Subcontracting is a type of job contract that seeks to outsource certain types of work to other companies. This is a step down from general contracting, which is a contract overseeing a much broader project in many cases. It's typically done when the general contractor does not have the time or skills to perform certain tasks.
When a building is being constructed, subcontracting becomes a major deal. A general contractor may take care of a number of tasks, including the brick-and-mortar construction, but look to others for specialized tasks, especially things like plumbing and electrical work. These disciplines are nearly always subcontracted out.
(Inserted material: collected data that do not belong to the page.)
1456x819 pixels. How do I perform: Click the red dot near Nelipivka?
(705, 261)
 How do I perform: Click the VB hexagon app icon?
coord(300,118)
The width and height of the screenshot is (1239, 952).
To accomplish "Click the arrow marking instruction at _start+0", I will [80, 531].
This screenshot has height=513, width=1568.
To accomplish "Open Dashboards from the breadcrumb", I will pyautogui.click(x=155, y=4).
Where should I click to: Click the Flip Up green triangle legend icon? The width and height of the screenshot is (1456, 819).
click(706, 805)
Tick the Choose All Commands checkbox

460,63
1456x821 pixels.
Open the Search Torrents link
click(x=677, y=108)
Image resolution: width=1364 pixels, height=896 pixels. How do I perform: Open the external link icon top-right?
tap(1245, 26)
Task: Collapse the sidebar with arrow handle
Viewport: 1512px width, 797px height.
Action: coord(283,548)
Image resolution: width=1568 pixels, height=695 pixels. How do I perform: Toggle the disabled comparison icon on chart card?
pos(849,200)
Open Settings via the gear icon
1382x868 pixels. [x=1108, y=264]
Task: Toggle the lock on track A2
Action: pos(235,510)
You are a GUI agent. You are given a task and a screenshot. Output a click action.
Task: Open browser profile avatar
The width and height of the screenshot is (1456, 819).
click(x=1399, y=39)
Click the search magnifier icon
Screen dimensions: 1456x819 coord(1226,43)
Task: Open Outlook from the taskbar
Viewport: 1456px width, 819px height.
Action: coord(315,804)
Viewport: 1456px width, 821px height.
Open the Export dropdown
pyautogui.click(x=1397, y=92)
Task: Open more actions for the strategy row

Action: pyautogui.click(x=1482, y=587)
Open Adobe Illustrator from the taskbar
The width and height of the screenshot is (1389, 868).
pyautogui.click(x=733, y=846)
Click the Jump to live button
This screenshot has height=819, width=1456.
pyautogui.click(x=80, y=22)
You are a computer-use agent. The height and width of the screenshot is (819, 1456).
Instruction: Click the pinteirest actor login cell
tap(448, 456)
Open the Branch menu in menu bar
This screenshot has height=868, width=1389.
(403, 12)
Larger contractors may be able to handle the plumbing and electrical work as well, but this is rare, not only because of the expertise involved, but the desire to focus primarily in one area. If a contractor has too many disciplines, the thought may be that it is not clearly focusing its efforts on quality in any particular area.
In some cases, a general contractor may only be used as the construction manager or supervisor. In that case, subcontracting accounts for all of the physical work done on the premises. The general contractor's only responsibility is to approve the contacts, keep the project within budget, and inspect the work.
Subcontracting, while prevalent in the construction industry, is also used in a number of other industries. For example, with trucking companies, there may be a time when a specific type of truck needs to be used or there simply are not enough drivers to cover all the routes. In this case, a subcontractor may be called in to help. This can be a permanent, as needed, situation or done simply on a one-time basis, depending on the needs of both the company and subcontractor.
The practice is also important for manufacturers making a number of products from complex components. Computer manufacturers and automobile manufacturers often use subcontractors to supply parts. In an automobile, the engine may come from one company and the transmission from another. They are then put together in a complete package at the manufacturing facility.
Subcontracting offers a number of advantages. First, it allows work on more than one phase of the project to be done at once, often leading to a quicker completion. Second, because subcontractors already have the expertise and equipment to provide the service, it is often much cheaper for them to do the work than a general contractor who may not have that special expertise. They are also usually able to work with a general contractor on more than one project, creating a savings for both in the long run as a relationship is formed.